WORK TO BE COMPLETED:
With pictures left out, output word for word the lines from the one containing "Instruction: Open the Download" through the end of the material below.

SUPPLIED ENTRIES:
══════

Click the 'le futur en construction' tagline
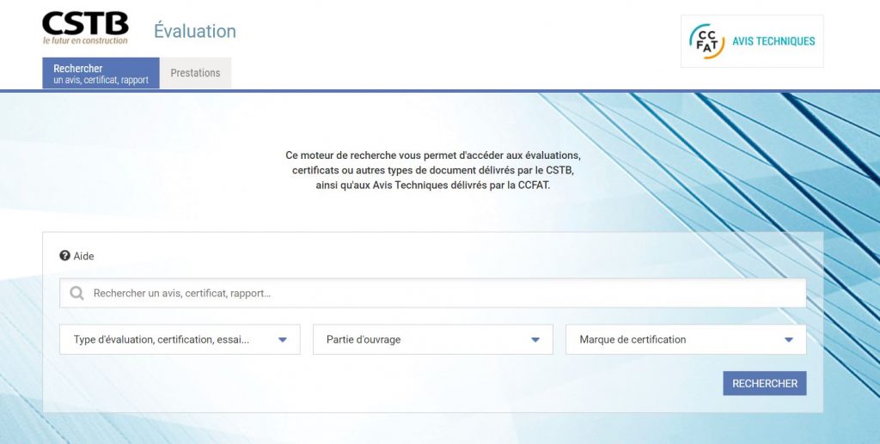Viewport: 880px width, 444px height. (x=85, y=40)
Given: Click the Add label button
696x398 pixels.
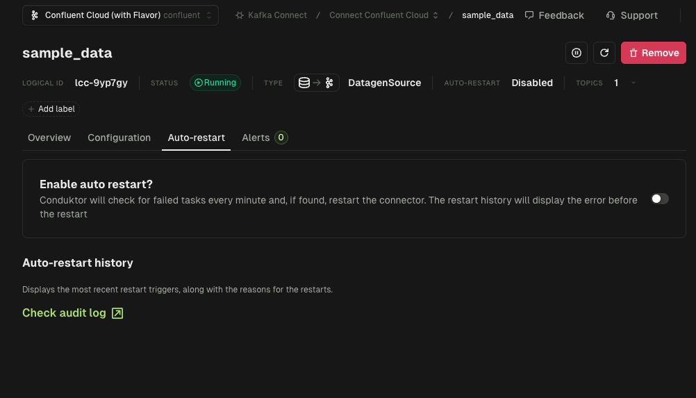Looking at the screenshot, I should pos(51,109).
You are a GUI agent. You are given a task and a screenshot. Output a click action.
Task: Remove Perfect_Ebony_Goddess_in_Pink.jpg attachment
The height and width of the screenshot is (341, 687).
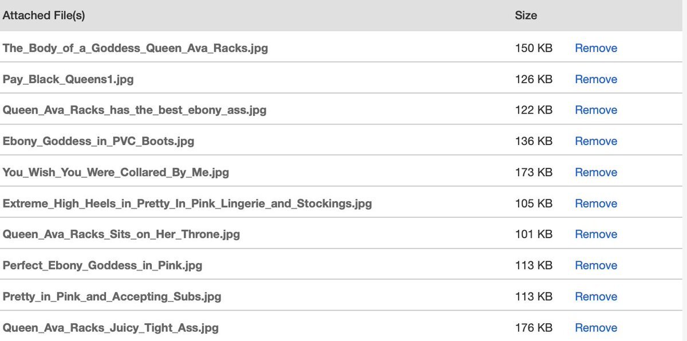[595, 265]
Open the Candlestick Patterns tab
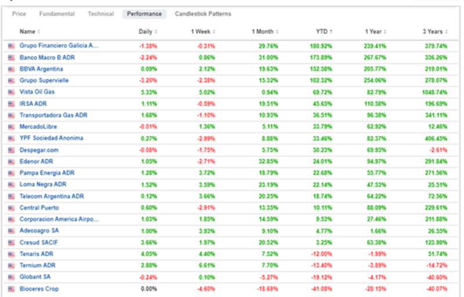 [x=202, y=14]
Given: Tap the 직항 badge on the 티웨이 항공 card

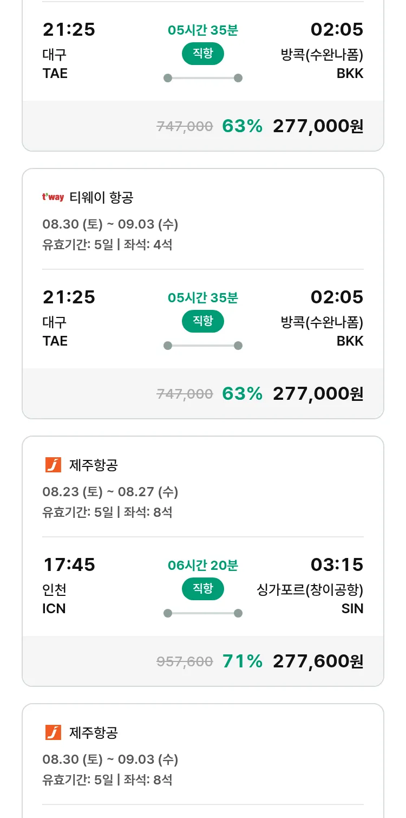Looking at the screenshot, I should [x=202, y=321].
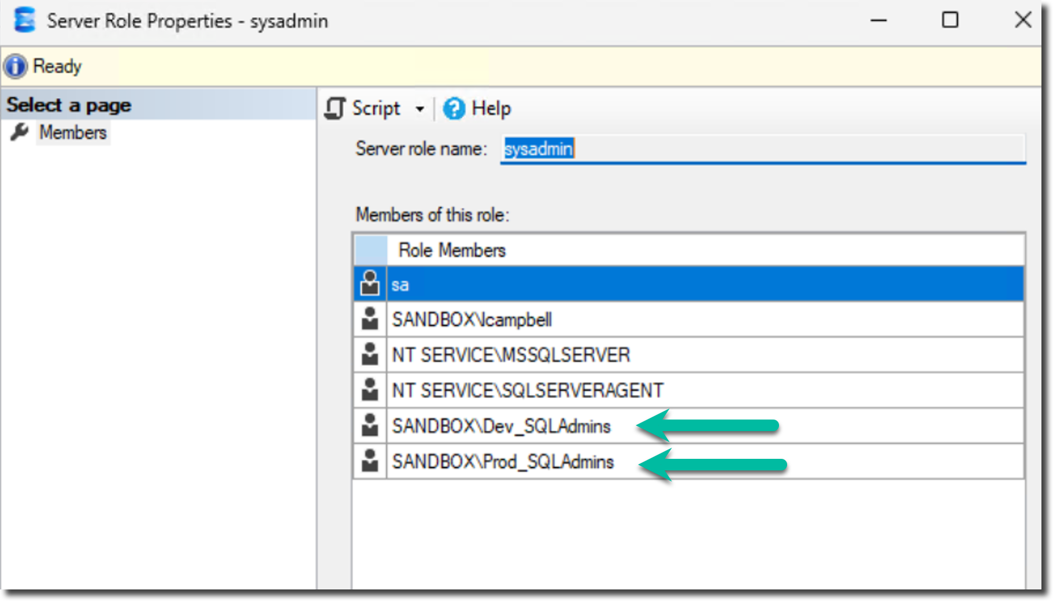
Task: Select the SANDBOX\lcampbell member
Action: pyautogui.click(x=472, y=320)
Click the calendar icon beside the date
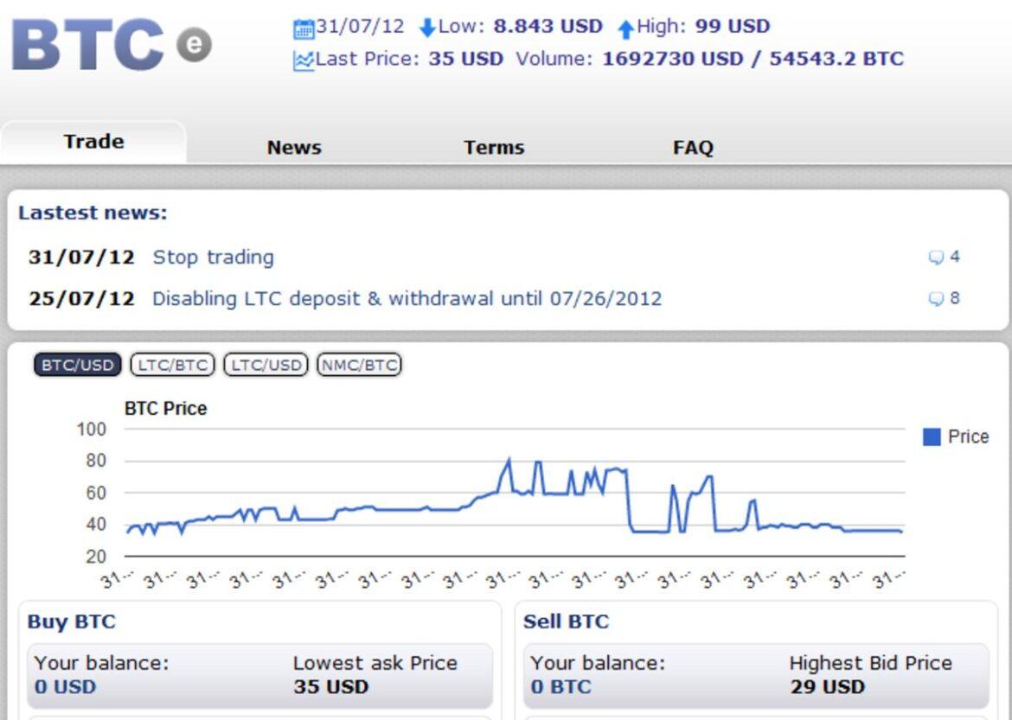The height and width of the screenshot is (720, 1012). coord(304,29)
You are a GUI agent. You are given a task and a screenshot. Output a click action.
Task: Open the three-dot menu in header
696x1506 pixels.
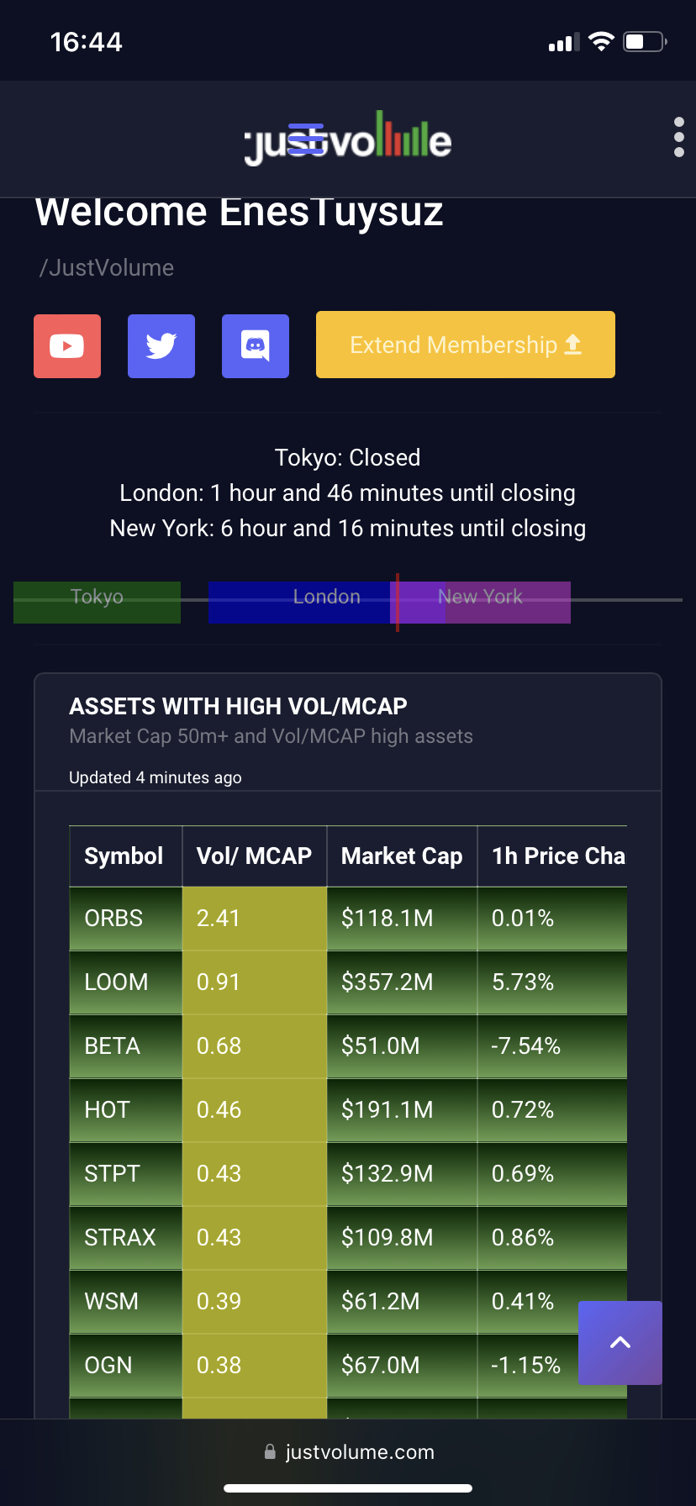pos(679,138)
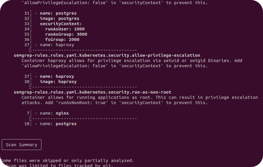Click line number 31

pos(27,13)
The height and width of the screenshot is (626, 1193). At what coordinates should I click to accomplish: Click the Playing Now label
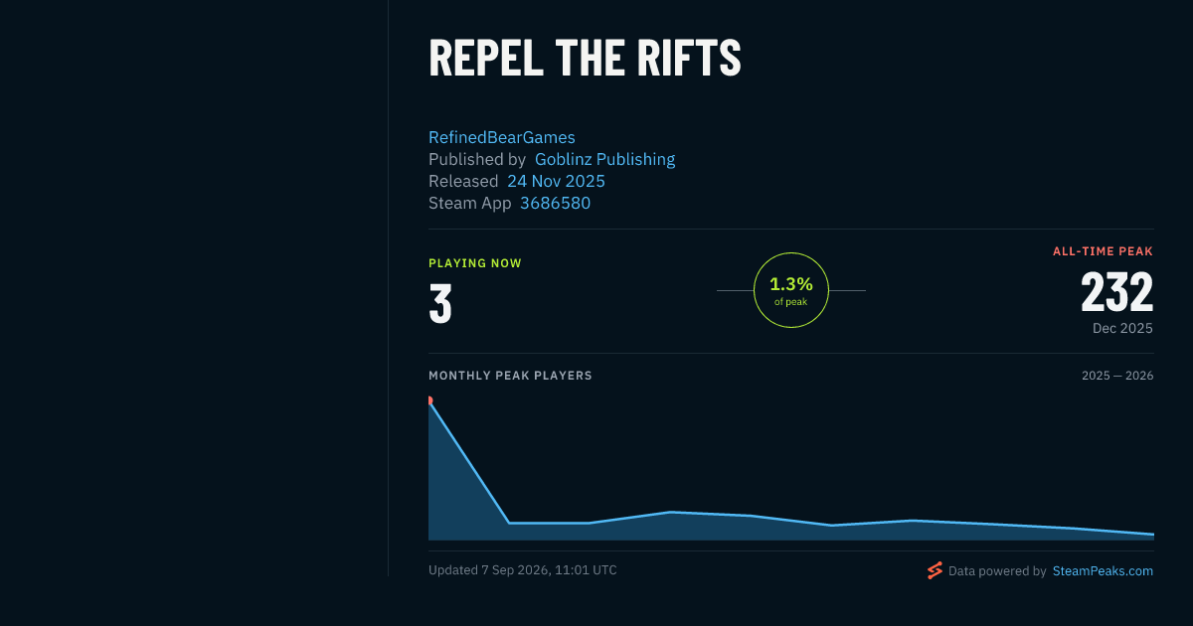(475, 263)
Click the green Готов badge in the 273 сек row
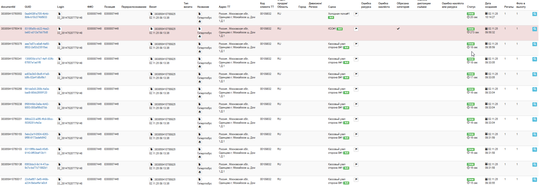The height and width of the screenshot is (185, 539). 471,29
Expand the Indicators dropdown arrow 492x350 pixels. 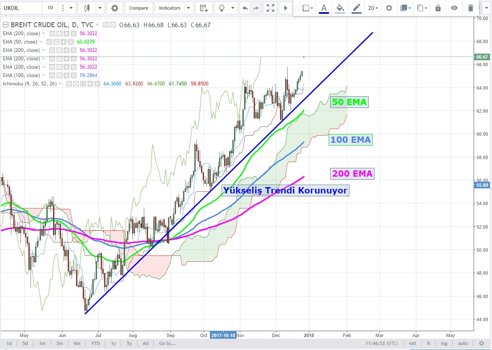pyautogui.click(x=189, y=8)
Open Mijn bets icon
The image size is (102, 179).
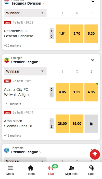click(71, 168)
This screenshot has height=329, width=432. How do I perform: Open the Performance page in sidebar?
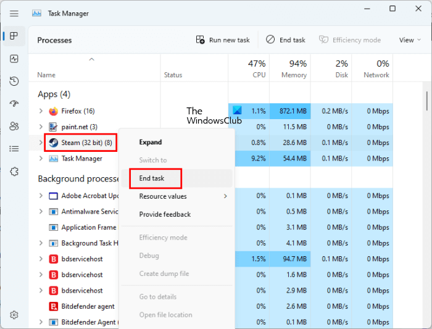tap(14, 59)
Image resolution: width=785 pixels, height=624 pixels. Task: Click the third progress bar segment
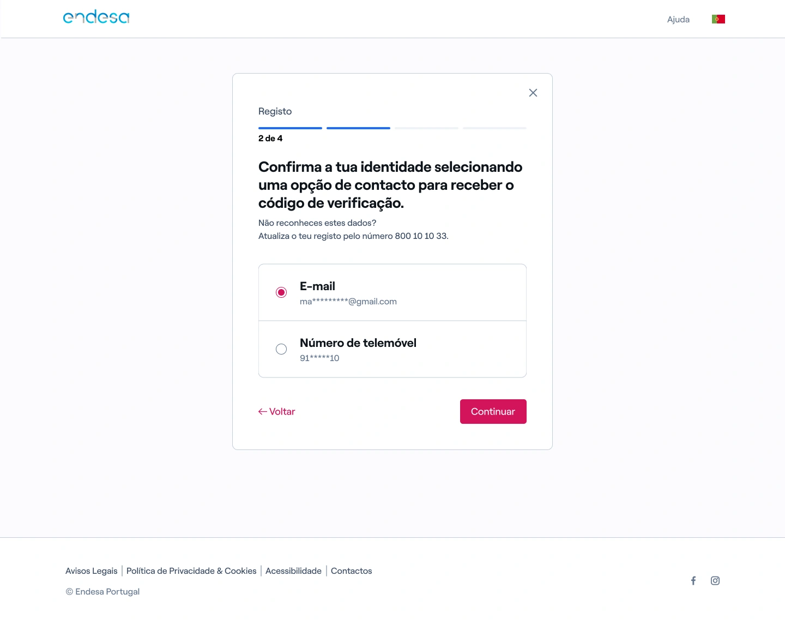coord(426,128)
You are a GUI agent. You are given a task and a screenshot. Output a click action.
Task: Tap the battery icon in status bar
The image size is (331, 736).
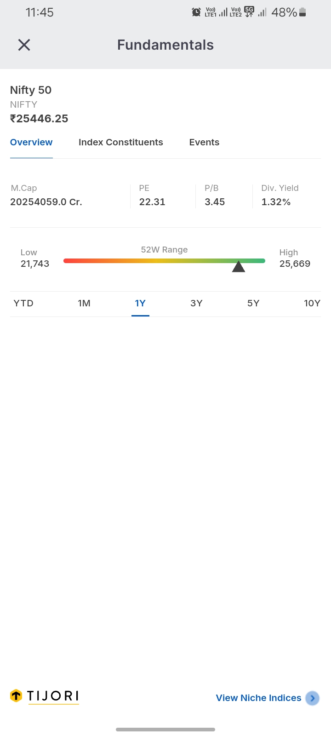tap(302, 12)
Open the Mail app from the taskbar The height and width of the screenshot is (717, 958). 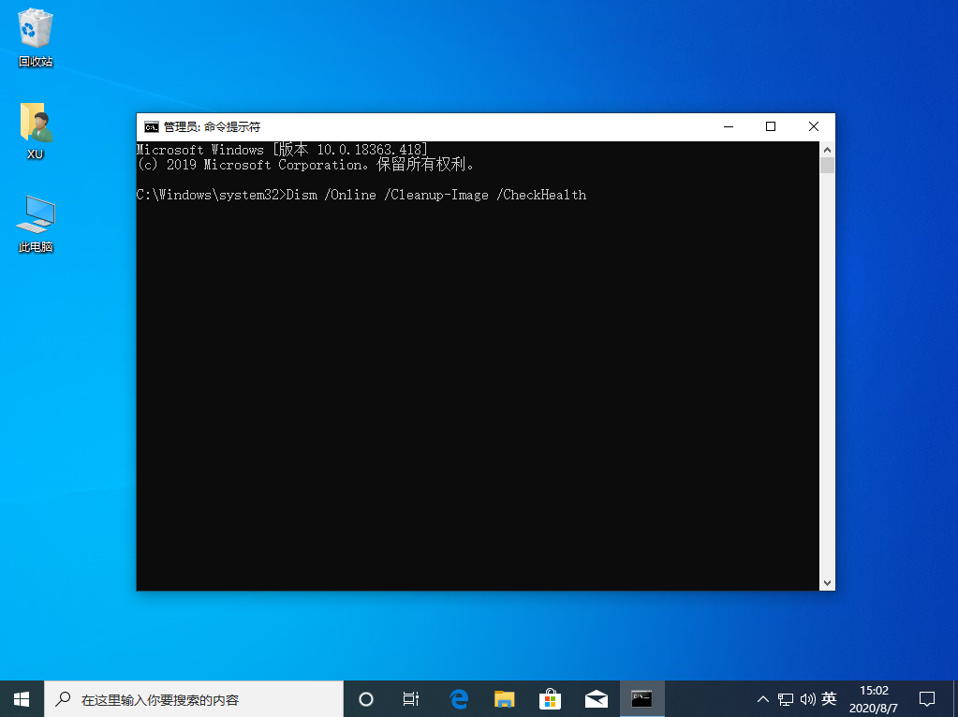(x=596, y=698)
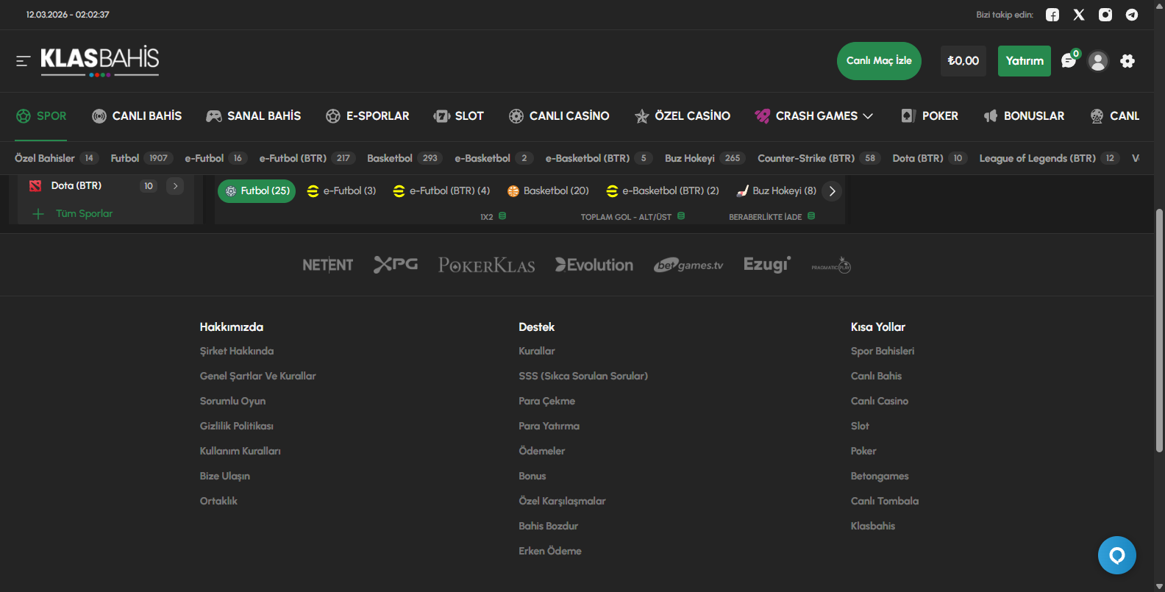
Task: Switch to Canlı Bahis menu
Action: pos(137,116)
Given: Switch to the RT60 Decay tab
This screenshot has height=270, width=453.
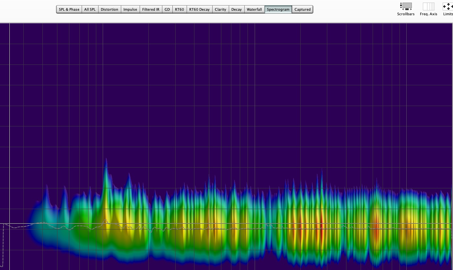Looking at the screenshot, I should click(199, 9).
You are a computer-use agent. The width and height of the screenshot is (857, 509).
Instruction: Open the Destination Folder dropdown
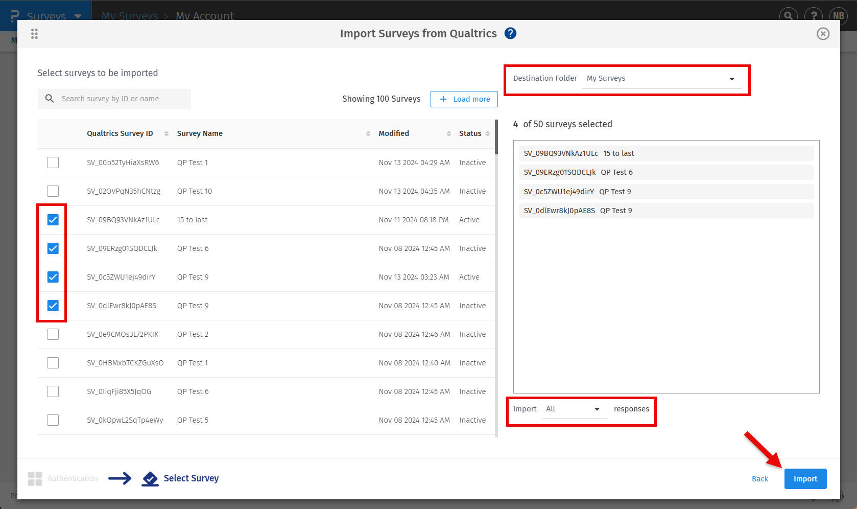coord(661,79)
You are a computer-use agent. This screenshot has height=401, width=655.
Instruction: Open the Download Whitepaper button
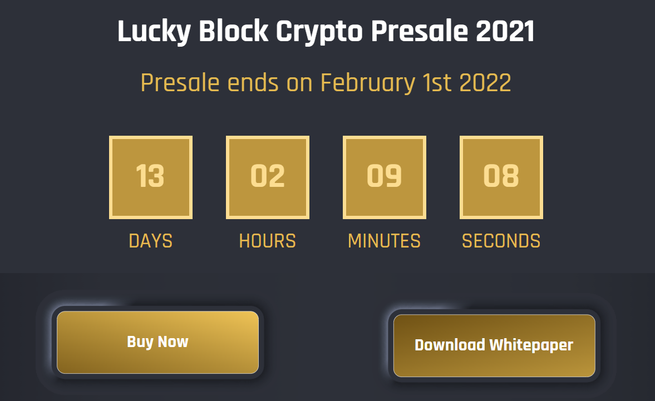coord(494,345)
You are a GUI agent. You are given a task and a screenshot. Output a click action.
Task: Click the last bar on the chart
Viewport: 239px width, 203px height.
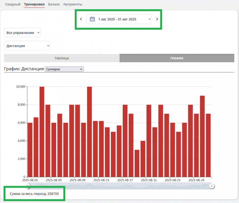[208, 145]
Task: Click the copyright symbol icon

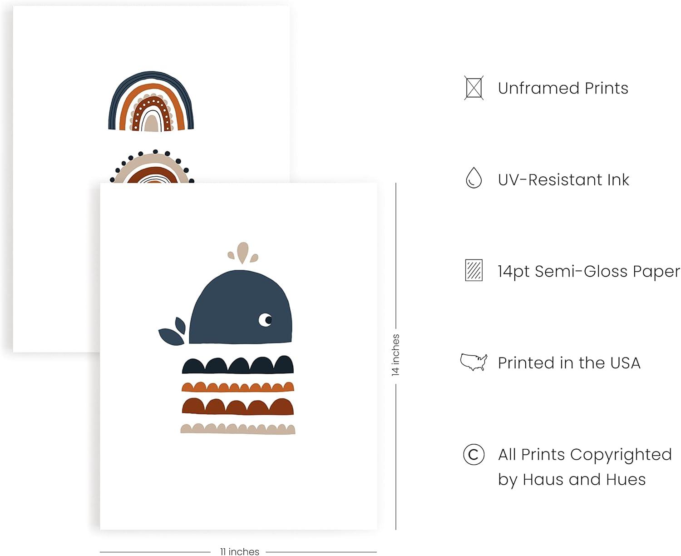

══════

EXERCISE RESPONSE:
Instruction: Open the Download Whitepaper button
coord(494,345)
You are a GUI agent. You are given a task and a screenshot. Output a click action.
Task: Click the last bar on the chart
Viewport: 239px width, 203px height.
[208, 145]
Task: Click the copyright symbol icon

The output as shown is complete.